** Records supplied **
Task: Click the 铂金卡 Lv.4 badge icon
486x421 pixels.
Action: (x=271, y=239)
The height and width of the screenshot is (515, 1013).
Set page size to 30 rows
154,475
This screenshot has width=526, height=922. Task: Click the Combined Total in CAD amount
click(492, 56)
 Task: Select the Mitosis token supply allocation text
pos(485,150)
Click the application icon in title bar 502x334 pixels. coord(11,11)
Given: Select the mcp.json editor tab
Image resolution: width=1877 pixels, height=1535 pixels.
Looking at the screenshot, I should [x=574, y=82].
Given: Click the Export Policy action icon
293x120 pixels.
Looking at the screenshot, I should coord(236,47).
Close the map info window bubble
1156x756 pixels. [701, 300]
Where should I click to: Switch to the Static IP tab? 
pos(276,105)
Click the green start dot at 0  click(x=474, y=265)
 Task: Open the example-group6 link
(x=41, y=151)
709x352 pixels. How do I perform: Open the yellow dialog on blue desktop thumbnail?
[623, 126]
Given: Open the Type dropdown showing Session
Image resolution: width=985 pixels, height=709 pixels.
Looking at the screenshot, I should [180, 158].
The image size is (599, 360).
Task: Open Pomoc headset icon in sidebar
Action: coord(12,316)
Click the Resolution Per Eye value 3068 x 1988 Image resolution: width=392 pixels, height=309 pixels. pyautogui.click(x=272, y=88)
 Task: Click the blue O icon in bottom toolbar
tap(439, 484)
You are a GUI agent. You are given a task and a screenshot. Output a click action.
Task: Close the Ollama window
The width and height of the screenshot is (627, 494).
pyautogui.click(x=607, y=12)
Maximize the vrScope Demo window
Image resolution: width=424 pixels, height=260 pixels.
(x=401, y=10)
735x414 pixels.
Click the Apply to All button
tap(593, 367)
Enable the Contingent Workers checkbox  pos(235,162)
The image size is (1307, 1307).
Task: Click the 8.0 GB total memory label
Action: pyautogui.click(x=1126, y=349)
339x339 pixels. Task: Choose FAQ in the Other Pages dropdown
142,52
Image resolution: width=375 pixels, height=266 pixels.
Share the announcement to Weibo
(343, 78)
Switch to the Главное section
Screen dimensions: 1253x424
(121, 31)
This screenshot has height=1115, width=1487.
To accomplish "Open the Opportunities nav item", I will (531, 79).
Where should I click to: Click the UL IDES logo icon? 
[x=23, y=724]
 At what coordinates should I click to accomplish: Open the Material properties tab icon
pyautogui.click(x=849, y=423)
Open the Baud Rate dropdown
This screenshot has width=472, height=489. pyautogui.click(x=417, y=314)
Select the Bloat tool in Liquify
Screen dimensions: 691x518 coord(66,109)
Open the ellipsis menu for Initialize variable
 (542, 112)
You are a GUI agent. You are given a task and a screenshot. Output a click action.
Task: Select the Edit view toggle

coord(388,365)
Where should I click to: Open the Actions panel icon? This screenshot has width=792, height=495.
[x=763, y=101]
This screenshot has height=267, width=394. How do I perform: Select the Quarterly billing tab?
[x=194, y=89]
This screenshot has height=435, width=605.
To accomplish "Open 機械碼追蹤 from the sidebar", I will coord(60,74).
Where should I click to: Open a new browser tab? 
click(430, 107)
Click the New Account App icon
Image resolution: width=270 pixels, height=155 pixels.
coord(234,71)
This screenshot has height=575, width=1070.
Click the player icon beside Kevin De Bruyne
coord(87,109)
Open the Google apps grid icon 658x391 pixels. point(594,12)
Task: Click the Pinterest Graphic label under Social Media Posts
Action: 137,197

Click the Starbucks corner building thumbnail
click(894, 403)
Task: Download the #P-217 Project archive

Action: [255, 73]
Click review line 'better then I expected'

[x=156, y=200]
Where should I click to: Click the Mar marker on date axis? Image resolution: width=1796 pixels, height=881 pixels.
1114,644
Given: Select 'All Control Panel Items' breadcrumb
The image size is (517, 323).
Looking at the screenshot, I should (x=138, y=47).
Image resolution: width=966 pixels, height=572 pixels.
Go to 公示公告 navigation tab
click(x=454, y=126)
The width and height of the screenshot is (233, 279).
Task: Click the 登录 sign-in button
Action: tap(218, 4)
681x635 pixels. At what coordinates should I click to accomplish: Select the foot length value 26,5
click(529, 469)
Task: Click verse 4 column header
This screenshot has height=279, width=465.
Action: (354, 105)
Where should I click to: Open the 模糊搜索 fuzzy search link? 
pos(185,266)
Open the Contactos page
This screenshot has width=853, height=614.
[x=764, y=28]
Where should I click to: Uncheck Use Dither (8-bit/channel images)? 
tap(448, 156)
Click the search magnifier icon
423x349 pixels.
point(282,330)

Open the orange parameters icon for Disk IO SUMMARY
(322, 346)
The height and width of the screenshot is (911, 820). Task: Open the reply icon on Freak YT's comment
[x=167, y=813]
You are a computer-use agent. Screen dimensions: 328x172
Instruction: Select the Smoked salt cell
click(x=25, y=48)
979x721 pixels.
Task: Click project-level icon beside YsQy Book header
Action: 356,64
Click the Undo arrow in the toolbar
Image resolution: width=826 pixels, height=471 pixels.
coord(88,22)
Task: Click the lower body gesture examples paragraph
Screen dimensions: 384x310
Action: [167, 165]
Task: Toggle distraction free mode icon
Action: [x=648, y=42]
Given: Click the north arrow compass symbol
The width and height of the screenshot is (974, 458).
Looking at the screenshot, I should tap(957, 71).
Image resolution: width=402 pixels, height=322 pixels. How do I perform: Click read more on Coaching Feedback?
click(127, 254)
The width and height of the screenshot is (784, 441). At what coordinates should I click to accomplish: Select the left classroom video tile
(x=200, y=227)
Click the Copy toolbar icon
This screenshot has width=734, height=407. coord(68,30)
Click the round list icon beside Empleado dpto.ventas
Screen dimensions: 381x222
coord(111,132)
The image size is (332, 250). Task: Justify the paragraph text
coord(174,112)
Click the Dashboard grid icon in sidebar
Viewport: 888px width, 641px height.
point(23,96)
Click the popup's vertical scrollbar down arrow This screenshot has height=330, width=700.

** Task description **
Copy, with no alteration, the line that contains "Screen dimensions: 384x310" and each remaining line of the listing above.

** Answer below **
Screen dimensions: 384x310
Action: [167, 165]
Task: Toggle distraction free mode icon
Action: [x=648, y=42]
Given: Click the north arrow compass symbol
The width and height of the screenshot is (974, 458).
Looking at the screenshot, I should tap(957, 71).
Image resolution: width=402 pixels, height=322 pixels. How do I perform: Click read more on Coaching Feedback?
click(127, 254)
The width and height of the screenshot is (784, 441). At what coordinates should I click to accomplish: Select the left classroom video tile
(x=200, y=227)
Click the Copy toolbar icon
This screenshot has width=734, height=407. coord(68,30)
Click the round list icon beside Empleado dpto.ventas
Screen dimensions: 381x222
coord(111,132)
The image size is (332, 250). Task: Justify the paragraph text
coord(174,112)
Click the Dashboard grid icon in sidebar
Viewport: 888px width, 641px height.
point(23,96)
Click the popup's vertical scrollbar down arrow This screenshot has height=330, width=700.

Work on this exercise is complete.